En mayor o menor medida en función del contexto histórico, blasfemar siempre ha estado prohibido. O como mínimo, mal visto. De hecho, se sigue creyendo que toda palabra injuriosa contra Dios lleva aparejada un castigo y hay leyendas que corroboran este dogma. Una de ellas tiene como escenario a Sevilla, y más concretamente, el barrio de San Lorenzo. En la calleja larga y angosta que discurre entre Santa Clara y Jesús del Gran Poder, llamada ‘Hombre de piedra’ (antes ‘Buen Rostro’), sucedió en el siglo XV una escena realmente asombrosa que dio origen a su nombre actual.
En el interior de una taberna se encontraban varios amigos bebiendo vino y mostrándose muy efusivos por los efectos del alcohol. Con todo, pudieron distinguir el sonido de una campanilla acompañado de voces susurrantes. Era una comitiva encabezada por un el cura párroco, quien portaba la caja del Viático para dar la última comunión a un enfermo terminal. Tras él, un nutrido grupo de feligreses rezaban con velas y faroles en sus manos.

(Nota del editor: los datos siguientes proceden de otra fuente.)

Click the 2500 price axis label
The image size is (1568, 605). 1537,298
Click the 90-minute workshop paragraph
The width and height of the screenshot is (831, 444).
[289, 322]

Pese a que no eran especialmente devotos, los compadres dejaron sus vasos, dieron por concluidas sus jocosas conversaciones y se arrodillaron al paso del cortejo como señal de respeto. Todos menos uno de ellos, llamado Mateo el Rubio, el matón del barrio, quien decidió hacer gala una vez más de su valentía y rebeldía. Creyendo que estaba por encima del bien y del mal, no sólo se negó a inclinarse, sino que se mofó de todos los creyentes con acusaciones muy graves. “Lo que hacéis es cosa de beatas”, llegó a afirmar. Y, de manera fulminante, un rayo cayó sobre él, hundiéndole las rodillas en el suelo y convirtiendo su cuerpo en piedra, el cual permanece allí como muestra del poder divino. La ciencia, obviamente, tiene otra teoría, y atribuye estos restos arqueológicos a una estatua romana de las que solían instalarse en las termas.